In the controlled and open-label clinical studies, treatment emergent adverse events of the psychiatric and nervous system included Tourette's syndrome, hostility, insomnia, increased cataplexy, increased hypnagogic hallucinations and suicidal ideation. Transient leukopenia, which resolved without medical intervention, was also observed. In the controlled clinical study, 3 of 38 girls, ages 12 or older, treated with modafinil experienced dysmenorrhea compared to 0 of 10 girls who received placebo.

There were three 7 to 9 week, double-blind, placebo-controlled, parallel group studies in children and adolescents (aged 6-17 years) with Attention-Deficit Hyperactivity Disorder (ADHD, DSMIV). Two of the studies were flexible-dose studies (up to 425 mg/day), and the third was a fixed-dose study (340 mg/day for patients < 30 kg and 425 mg/day for patients >= 30 kg). Although these studies showed statistically significant differences favoring modafinil over placebo in reducing ADHD symptoms as measured by the ADHD-RS (school version), there were 3 cases of serious rash including one case of possible SJS among 933 patients exposed to modafinil in this program.

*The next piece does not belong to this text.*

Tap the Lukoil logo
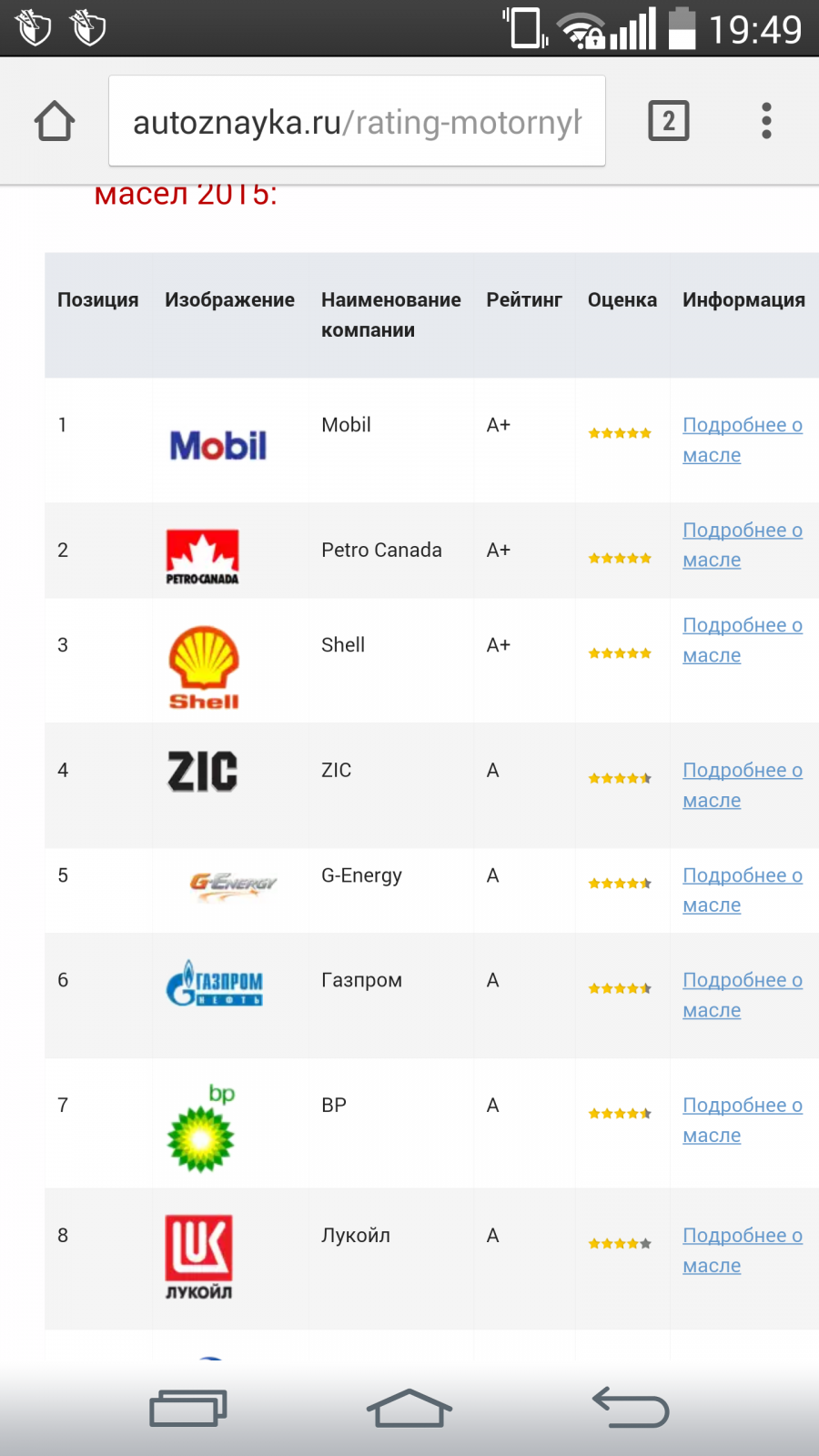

Modafinil (Provigil) is not approved for use in pediatric patients for any indication, including ADHD.

Geriatric Use

Experience in a limited number of patients who were greater than 65 years of age in clinical trials showed an incidence of adverse experiences similar to other age groups. In elderly patients, elimination of modafinil and its metabolites may be reduced as a consequence of aging. Therefore, consideration should be given to the use of lower doses in this population.